Competition between π and Non-π Cation-Binding Sites in Aromatic Amino Acids: A Theoretical Study of Alkali Metal Cation (Li+, Na +, K+)-Phenylalanine Complexes

Abstract

To understand the cation-π interaction in aromatic amino acids and peptides, the binding of M+ (where M+ = Li+, Na+, and K+) to phenylalanine (Phe) is studied at the best level of density functional theory reported so far. The different modes of M+ binding show the same order of binding affinity (Li+ > Na+ > K+), in the approximate ratio of 2.2:1.5:1.0. The most stable binding mode is one in which the M+ is stabilized by a tridentate interaction between the cation and the carbonyl oxygen (O=C), amino nitrogen (-NH2), and aromatic π ring; the absolute Li+, Na+, and K+ affinities are estimated theoretically to be 275, 201, and 141 kJ mol-1, respectively. Factors affecting the relative stabilities of various M +-Phe binding modes and conformers have been identified, with ion-dipole interaction playing an important role.

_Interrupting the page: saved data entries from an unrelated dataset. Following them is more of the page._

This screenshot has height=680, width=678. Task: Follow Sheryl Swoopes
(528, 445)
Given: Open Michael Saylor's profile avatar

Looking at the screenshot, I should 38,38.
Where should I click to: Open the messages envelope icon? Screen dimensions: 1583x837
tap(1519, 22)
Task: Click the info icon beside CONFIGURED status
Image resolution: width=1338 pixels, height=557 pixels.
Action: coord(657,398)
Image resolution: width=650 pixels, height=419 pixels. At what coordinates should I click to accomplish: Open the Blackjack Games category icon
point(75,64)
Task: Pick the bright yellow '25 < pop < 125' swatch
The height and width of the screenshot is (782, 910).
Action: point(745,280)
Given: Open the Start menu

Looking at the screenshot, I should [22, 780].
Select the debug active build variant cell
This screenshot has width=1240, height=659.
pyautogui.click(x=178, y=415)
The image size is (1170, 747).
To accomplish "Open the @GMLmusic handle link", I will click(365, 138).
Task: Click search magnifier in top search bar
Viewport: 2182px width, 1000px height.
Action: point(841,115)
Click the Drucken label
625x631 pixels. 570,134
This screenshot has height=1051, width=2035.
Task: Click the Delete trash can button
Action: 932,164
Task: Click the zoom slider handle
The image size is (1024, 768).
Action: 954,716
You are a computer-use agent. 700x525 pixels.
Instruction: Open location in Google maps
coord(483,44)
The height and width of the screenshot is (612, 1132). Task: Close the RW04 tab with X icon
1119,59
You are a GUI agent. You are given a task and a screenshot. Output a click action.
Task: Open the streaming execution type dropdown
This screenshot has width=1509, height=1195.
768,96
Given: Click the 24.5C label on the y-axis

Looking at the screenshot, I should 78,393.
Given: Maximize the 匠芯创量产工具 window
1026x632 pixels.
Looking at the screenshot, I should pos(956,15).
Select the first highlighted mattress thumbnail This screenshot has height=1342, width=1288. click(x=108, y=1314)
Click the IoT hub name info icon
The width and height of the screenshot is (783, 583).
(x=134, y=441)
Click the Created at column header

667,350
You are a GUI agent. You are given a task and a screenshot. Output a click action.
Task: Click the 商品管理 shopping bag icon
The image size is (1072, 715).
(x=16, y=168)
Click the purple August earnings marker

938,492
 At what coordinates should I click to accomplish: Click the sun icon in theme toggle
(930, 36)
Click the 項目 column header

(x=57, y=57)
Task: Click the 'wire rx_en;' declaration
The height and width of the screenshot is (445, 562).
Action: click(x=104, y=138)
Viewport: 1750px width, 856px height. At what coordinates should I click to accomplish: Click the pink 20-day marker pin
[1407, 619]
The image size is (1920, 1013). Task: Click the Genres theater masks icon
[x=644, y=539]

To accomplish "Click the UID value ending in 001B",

We found that the trend of π and non-π cation bonding distances (Na+-π > Na +-N > Na+-O and K+ -π > K +-N > K+-O) in our theoretical Na+/K +-Phe structures are in agreement with the reported X-ray crystal structures of model synthetic receptors (sodium and potassium bound lariat ether complexes), even though the average alkali metal cation-π distance found in the crystal structures is longer. This difference between the solid and the gas-phase structures can be reconciled by taking the higher coordination number of the cations in the lariat ether complexes into account.